Webinar “Menyoal Potensi 51 Percent Attack terhadap Blockchain Bitcoin

Blockchainmedia.id mempersembahkan webminar seri ke-5 seputar blockchain, Bitcoin dan aset kripto secara daring (online).

Bekerjasama dengan Chainsightnews.com, webinar kali ini khusus menyoal potensi 51 percent attack terhadap blockchain Bitcoin. Kendati blockchain Bitcoin belum pernah bisa dibajak hingga detik ini, namun potensi itu selalu ada, jikalau terkoordinir secara baik, sistematis dan berskala besar. Lagipula hash rate tambang Bitcoin saat ini terkonsentrasi di Tanah Tiongkok, mencapai lebih dari 60 persen.

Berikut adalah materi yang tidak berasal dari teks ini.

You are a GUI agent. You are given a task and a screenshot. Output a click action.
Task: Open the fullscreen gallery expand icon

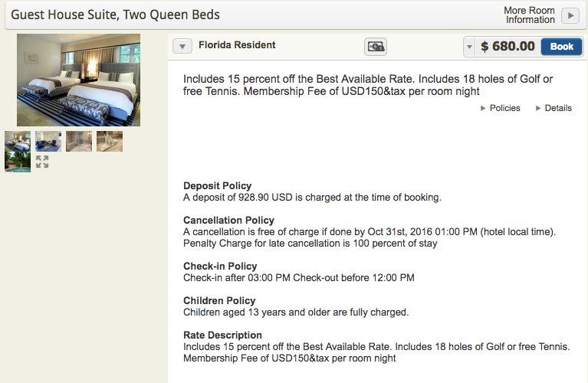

Maklumlah, perlu energi biaya yang tidak kecil untuk membajak blockchain Bitcoin, sehingga pelaku bisa melakukan double spending terhadapnya dan mengantongi Bitcoin.

Di sistem blockchain lainnya, serangan serupa kerap terjadi, seperti yang menimpa blockchain Ethereum Classic baru-baru ini.

Pada serangan pertama (29 Juli-1 Agustus 2020), pelaku serangan diperkirakan berhasil melakukan double spend sebanyak 800 ribu ETC (setara US$5,6 juta, Rp81 miliar). Sedangkan biaya serangan setara dengan 17,5 BTC (US$204.000, Rp2,9 miliar).

Lantas bagaimana pembajakan terhadap blockchain Bitcoin, apakah kelak bisa semudah dan semurah biaya membajak Ethereum Classic? Apa saja tantangannya, termasuk kenyataan bahwa komputer kuantum akan semakin canggih di kemudian hari?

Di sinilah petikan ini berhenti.